Producer Rob Fusari calls out Beyonce & Mathew! “Beyonce took credit for my idea!”
Posted in News on February 24th, 2010 by The Prophet
Some people may choose to turn a blind eye to it, but it’s no secret that superstar diva Beyonce has a reputation for lying about her abilities as a songwriter, and has even been proven on multiple occasions to have not written some of the music that has her name on the credits.
Well now popular producer Rob Fusari (best known for working with Lady GaGa) has publicly put Beyonce and her father Mathew Knowles on blast for lying about the #1 hit “Bootylicious”, which Fusari wrote and produced back in 2001 when he first trying to make a name for himself in the industry.
I came up with the idea to build a track using the guitar riff from Stevie Nicks’ “Edge of Seventeen.” I really wanted to play the riff from “Eye of the Tiger,” but I was flipping through my CDs in the studio and I couldn’t find it. But I saw the Stevie Nicks CD and I remembered that the riff was similar.
I figured I’d put the guitar loop on there temporarily, and later go into the studio with a guitar and replay it, because I’d learned, after sampling Stevie Wonder’s “I Wish” for Will Smith’s “Wild Wild West,” that I didn’t want to lose 50% of the publishing. I vividly remember telling Mathew Knowles, “Mathew, you got to book me into your studio and let me replay that riff.” It was Guitar 101! One note!
He didn’t want to do it. So 50% got cut for one note. That whole experience was bittersweet for me.
He then continues, recalling an incident in which he saw Beyonce on TV taking credit for the song, which then led to an altercation with her father Mathew.

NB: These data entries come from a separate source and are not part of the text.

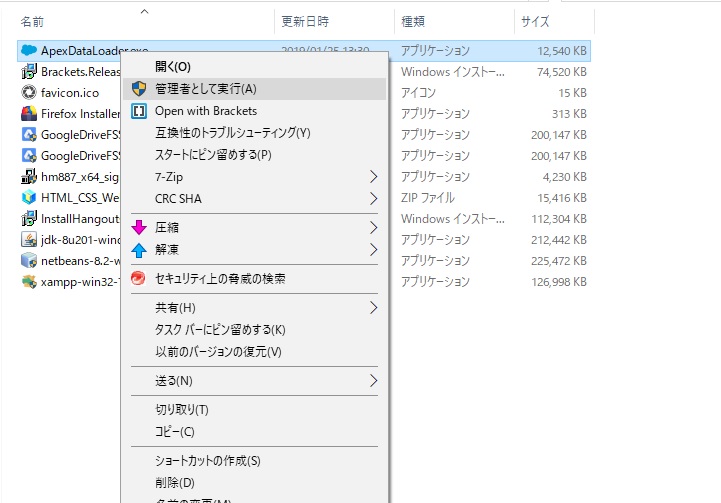This screenshot has height=503, width=721.
Task: Select 開く(O) from the context menu
Action: (x=173, y=67)
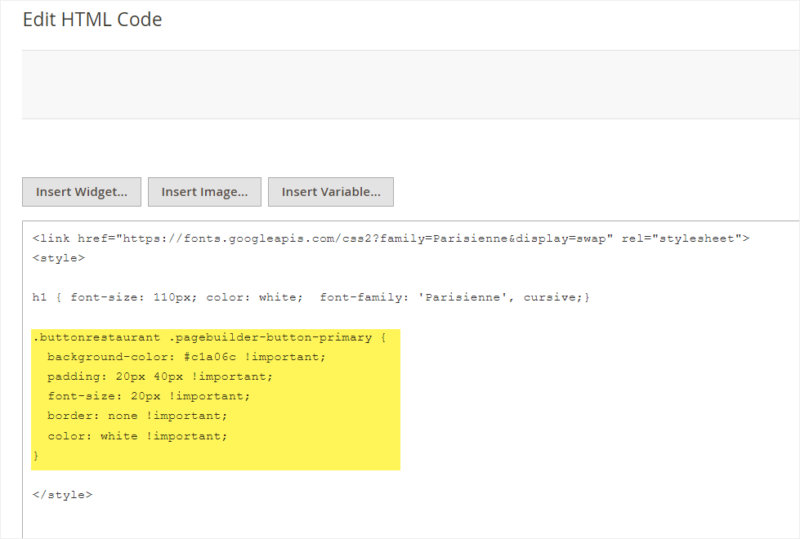Click the #c1a06c hex color value
The image size is (800, 539).
pyautogui.click(x=210, y=357)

I remember watching Barbara Walters interview Beyoncé about “Bootylicious,” and she told Barbara about how she came up with the idea for the track. And I was just like, “What?” I called Mathew-which was a big mistake; I got emotional, and I apologized after-but I called Mathew and said, “Mathew, like, why?”
And he explained to me, in a nice way, he said, “People don’t want to hear about Rob Fusari, producer from Livingston, N.J. No offense, but that’s not what sells records. What sells records is people believing that the artist is everything.” And I’m like, “Yeah, I know, Mathew. I understand the game. But come on, I’m trying too. I’m a squirrel trying to get a nut, too.” {source}
It’s such a shame that certain ‘artists’ can take credit for other peoples work, which in turn takes away from the individual who actually put in the effort in the first place to create the thing in the first place.

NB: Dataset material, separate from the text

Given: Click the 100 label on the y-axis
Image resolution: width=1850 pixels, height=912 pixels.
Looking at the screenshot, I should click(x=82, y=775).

This seems to be a norm in the music industry, but many of the people who’s hard work and talent is being stolen don’t really have much of a choice in the matter because often they can be smaller producers/songwriters who need the work or the money and don’t want to jeopardize their future in the music industry by speaking out against somebody much more successful and powerful than themselves.

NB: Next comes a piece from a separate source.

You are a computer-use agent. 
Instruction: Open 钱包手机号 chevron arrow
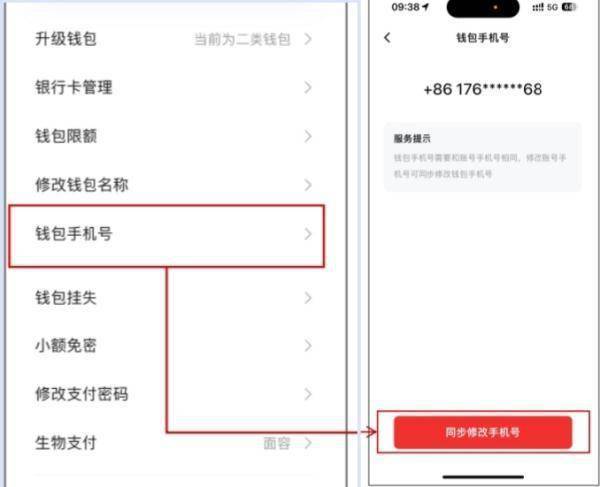click(x=308, y=234)
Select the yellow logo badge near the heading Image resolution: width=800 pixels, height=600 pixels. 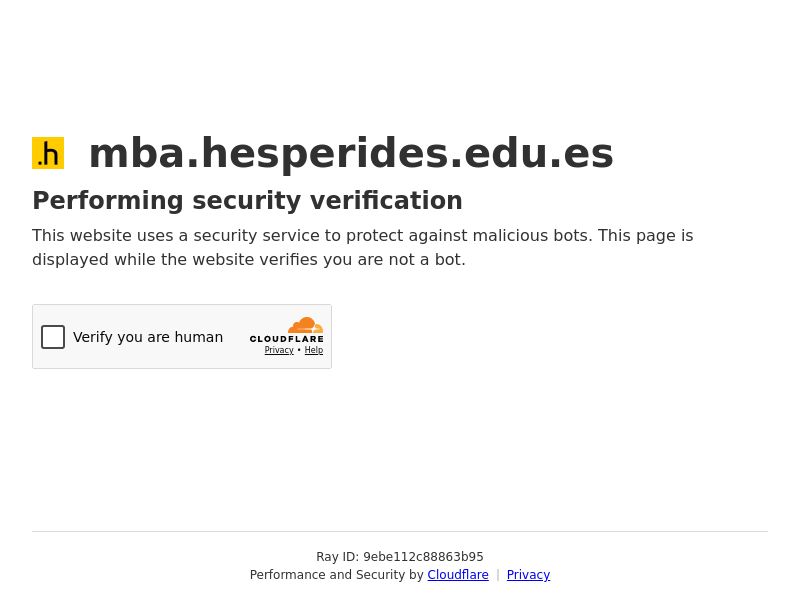click(48, 152)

At the end of the day it’s not just a matter of integrity, it’s also a financial issue because these people then have to unfairly split their royalties with other people.
Unfortunately this ugly practice still goes on today, with Beyonce’s recent record-breaking Grammy win including an award for “Song of the Year” which is given to the composer of the track, not the performer, even though “Single Ladies” was actually written and produced by The-Dream & Tricky and had it’s own vocal arranger who handled the vocal production and arrangements.
Do you think if the perpetrators of these shady acts are called out enough that they will ever stop, or is simply a lost cause?